In the presidential race, Democrats hoped to expand the electoral map to Iowa and Ohio, which have large white, working-class populations. Trump won both by about 8 percentage points.
"The president’s a really good salesman,” Sen. Sherrod Brown, D-Ohio, told ABC News. Brown, who defied the state's rightward shift by winning three elections, had predicted a backlash among workers against Trump after General Motors sold its plant in Lordstown, Ohio, despite the president's promises about adding manufacturing jobs.
“He’s found really fertile ears in places like the Mahoning Valley," he said, referring to the working-class northeast part of the state. Trump flipped Mahoning County red after Clinton won it in 2016.
In a post-election interview on CNN, Andrew Yang, who ran for president in the Democratic primary, said the electorate breakdown shows that Democrats need to confront their issues with “working-class voters,” though he did not specify whether he was talking about white, non-college-educated voters.
Yang said that when he was on the campaign trail, talking to Americans, such as “a truck driver, retail worker, waitress in a diner,” they would “flinch” when he told them he was running for president as a Democrat.
“There’s something deeply wrong when working-class Americans have that response to a major party that theoretically is supposed to be fighting for them,” Yang said. “So you have to ask yourself, what has the Democratic Party been standing for in their minds?
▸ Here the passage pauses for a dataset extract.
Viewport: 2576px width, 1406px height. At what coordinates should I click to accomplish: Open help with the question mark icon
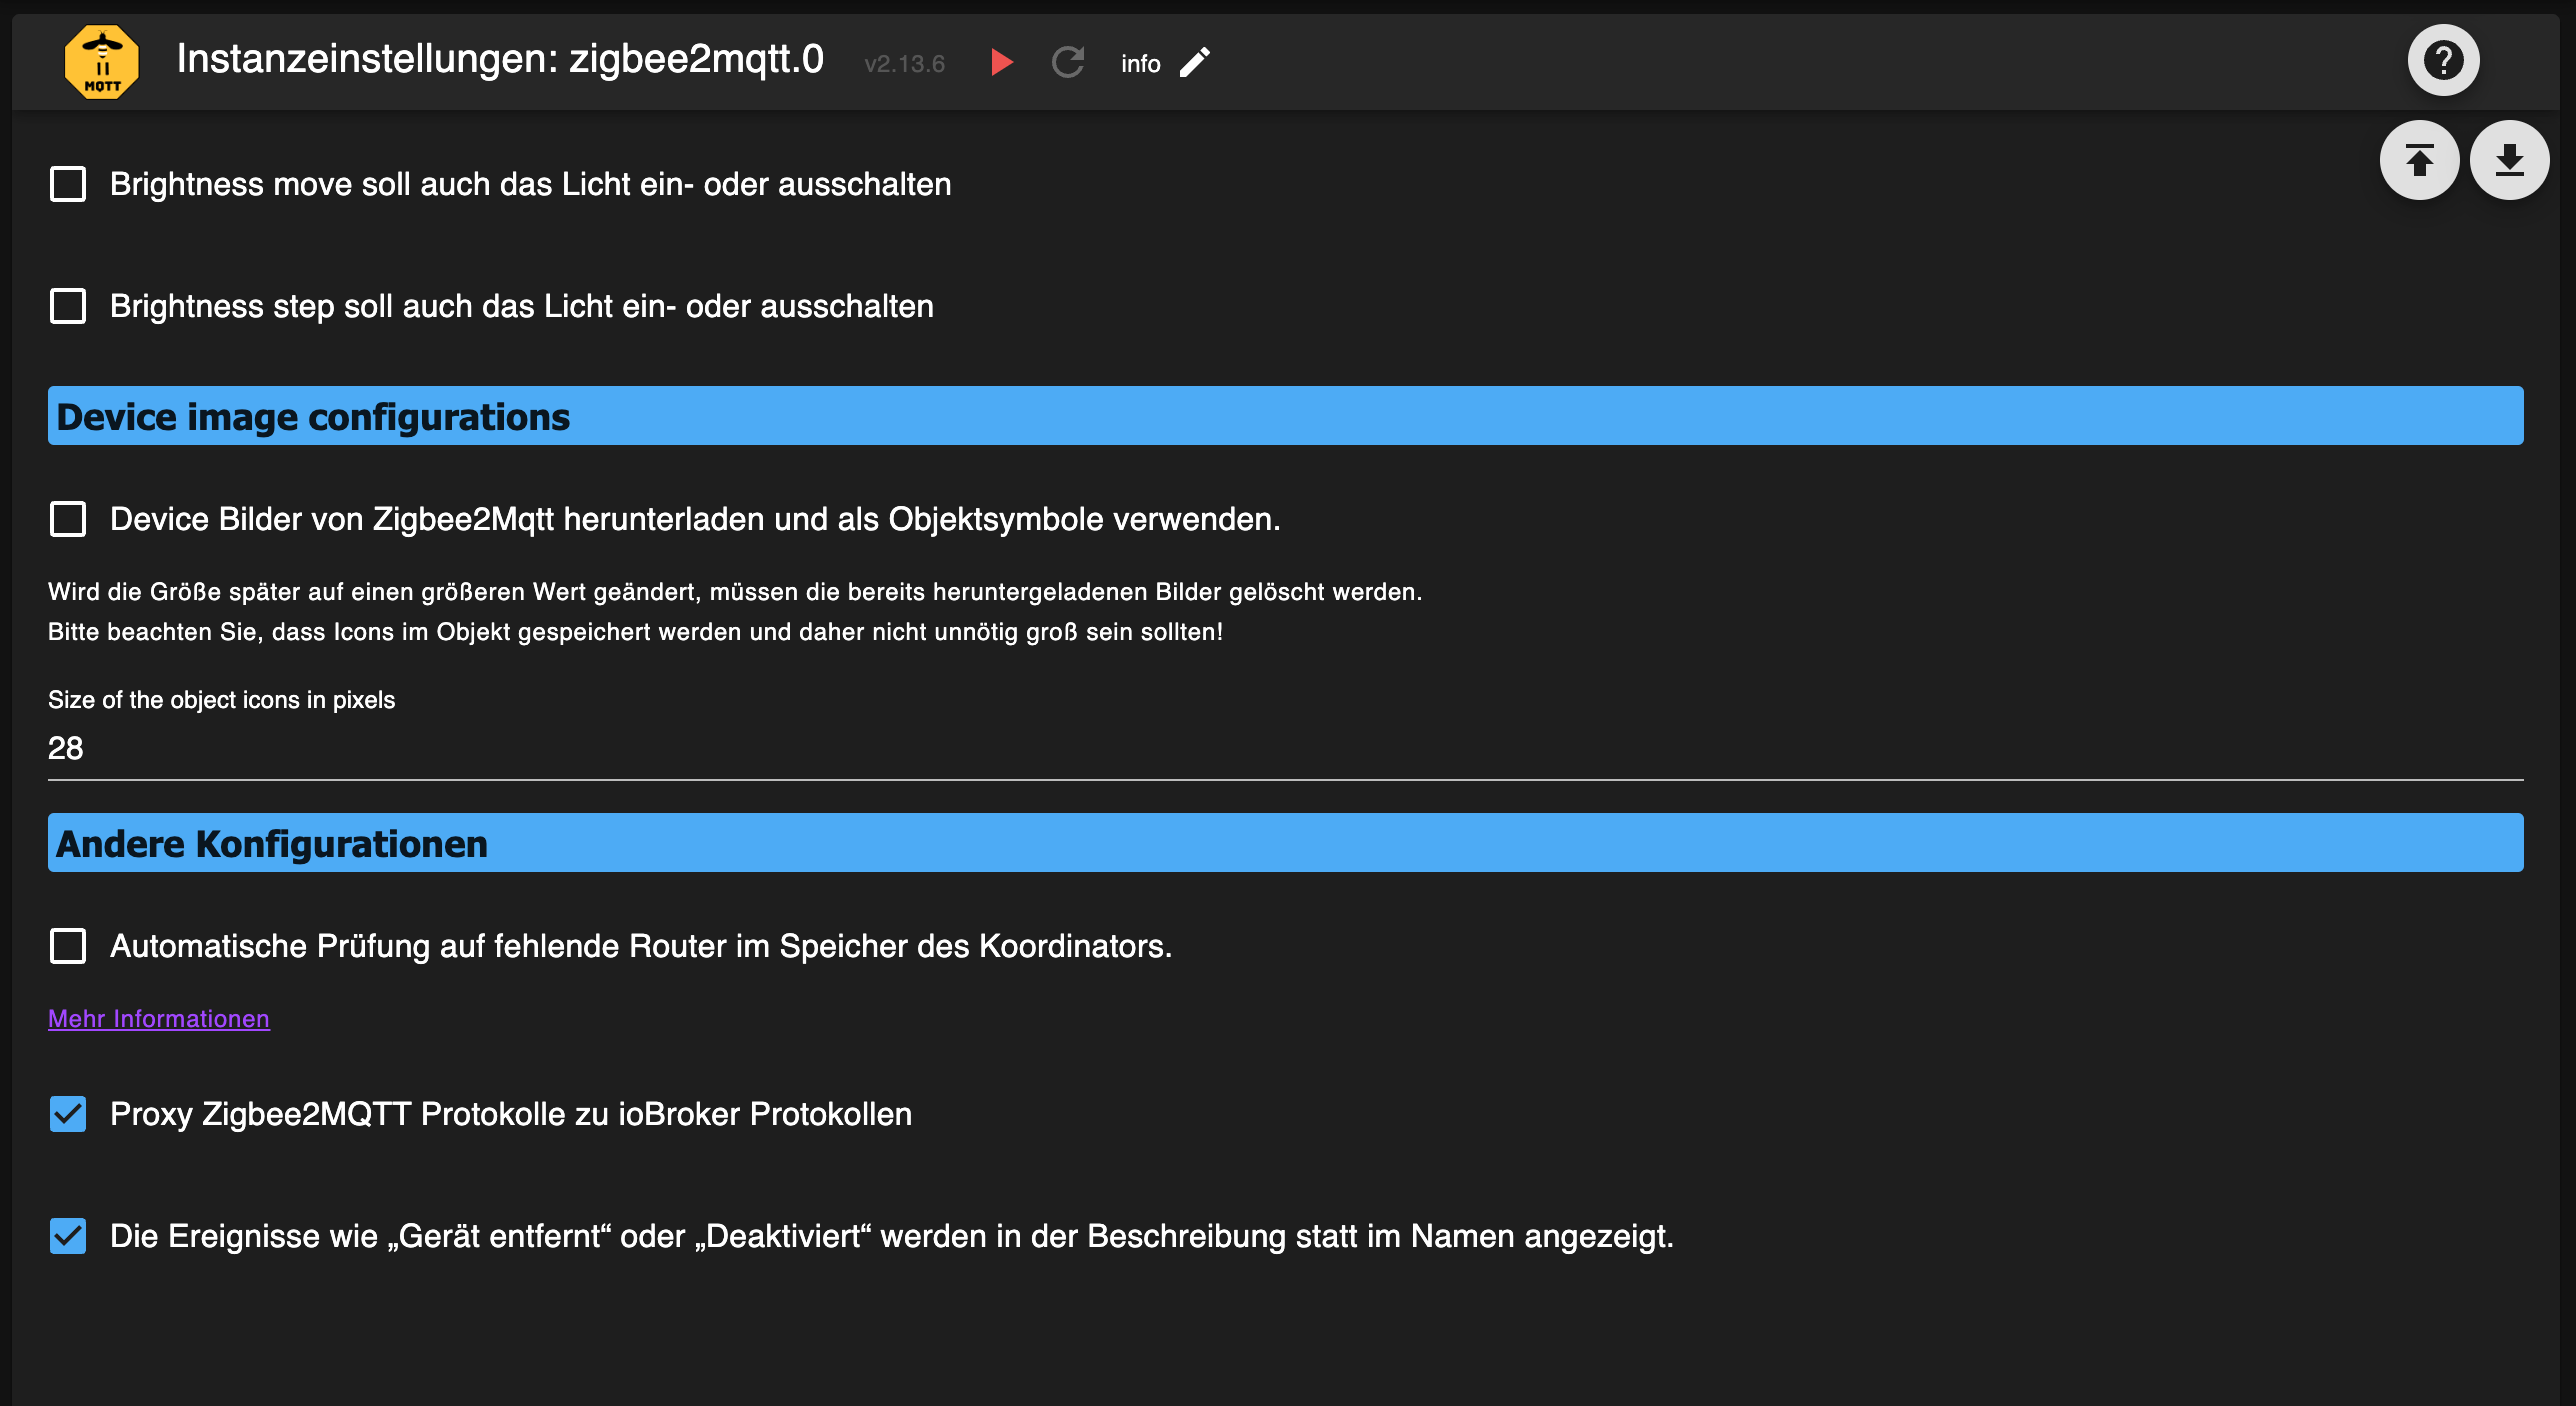(2442, 60)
And in their minds, the Democratic Party, unfortunately, has taken on this role of the coastal urban elites who are more concerned about policing various cultural issues than improving their way of life that has been declining for years.
“So if you’re in that situation, this to me is a fundamental problem for the Democratic Party, because if they don’t figure this out, this polarization and division will get worse, not better,” Yang warned.
Shor, who worked for the left-leaning research firm Civis Analytics for the past eight years, said there's hope for Democrats to reconnect with white, working-class voters.
They agree with Democrats on "a wide swath of issues," he said, pointing to an expansion of the minimum wage, health care and college affordability.
"But there are a lot of ideas they don't agree with us on, and we have to decrease the extent to which we talk about them," Shor said. "We probably have to go further to meet the median voter where they are."